Exercise objective | Read through the listing, and wherever a line holds the word "computer", return it.
[Start of Attachment]
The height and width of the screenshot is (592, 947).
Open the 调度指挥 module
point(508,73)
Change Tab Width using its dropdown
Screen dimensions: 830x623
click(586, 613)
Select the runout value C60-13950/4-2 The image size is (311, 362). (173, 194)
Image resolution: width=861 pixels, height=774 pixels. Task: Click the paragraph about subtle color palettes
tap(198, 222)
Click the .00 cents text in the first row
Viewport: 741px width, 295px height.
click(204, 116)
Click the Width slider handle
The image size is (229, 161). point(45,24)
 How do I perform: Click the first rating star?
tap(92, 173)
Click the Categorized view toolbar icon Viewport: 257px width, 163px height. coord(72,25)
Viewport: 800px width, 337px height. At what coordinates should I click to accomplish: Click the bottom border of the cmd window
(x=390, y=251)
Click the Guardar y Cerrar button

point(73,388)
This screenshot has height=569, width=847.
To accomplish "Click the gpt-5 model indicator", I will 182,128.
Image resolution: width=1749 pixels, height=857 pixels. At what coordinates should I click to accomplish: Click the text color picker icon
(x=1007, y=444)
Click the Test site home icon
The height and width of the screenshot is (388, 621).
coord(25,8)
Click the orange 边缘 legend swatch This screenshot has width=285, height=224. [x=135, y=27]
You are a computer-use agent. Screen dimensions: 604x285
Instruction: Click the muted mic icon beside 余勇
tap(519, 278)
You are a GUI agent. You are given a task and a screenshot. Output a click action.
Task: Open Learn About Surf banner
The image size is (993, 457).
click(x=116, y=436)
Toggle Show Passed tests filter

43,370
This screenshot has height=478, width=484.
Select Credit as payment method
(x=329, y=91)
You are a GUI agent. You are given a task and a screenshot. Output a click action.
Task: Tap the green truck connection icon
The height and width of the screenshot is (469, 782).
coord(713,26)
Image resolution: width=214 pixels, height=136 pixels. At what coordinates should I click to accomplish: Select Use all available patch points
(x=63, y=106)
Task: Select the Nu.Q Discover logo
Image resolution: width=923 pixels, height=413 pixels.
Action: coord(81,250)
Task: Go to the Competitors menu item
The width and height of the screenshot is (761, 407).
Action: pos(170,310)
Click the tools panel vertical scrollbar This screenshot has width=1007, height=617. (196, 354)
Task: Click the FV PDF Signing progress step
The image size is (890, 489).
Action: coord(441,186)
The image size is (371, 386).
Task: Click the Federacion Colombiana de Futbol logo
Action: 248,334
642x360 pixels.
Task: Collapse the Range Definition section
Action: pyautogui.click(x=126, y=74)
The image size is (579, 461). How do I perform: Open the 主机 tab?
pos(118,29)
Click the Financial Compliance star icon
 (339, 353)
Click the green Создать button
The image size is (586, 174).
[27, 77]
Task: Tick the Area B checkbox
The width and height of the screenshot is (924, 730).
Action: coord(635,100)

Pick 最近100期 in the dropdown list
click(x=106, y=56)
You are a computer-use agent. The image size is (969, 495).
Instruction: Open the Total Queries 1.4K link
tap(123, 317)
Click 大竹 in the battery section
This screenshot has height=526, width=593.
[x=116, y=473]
[End of Attachment]
Task answer |
You are a computer-use agent. Screen dimensions: 604x285
You are a computer-use agent. The image size is (969, 495).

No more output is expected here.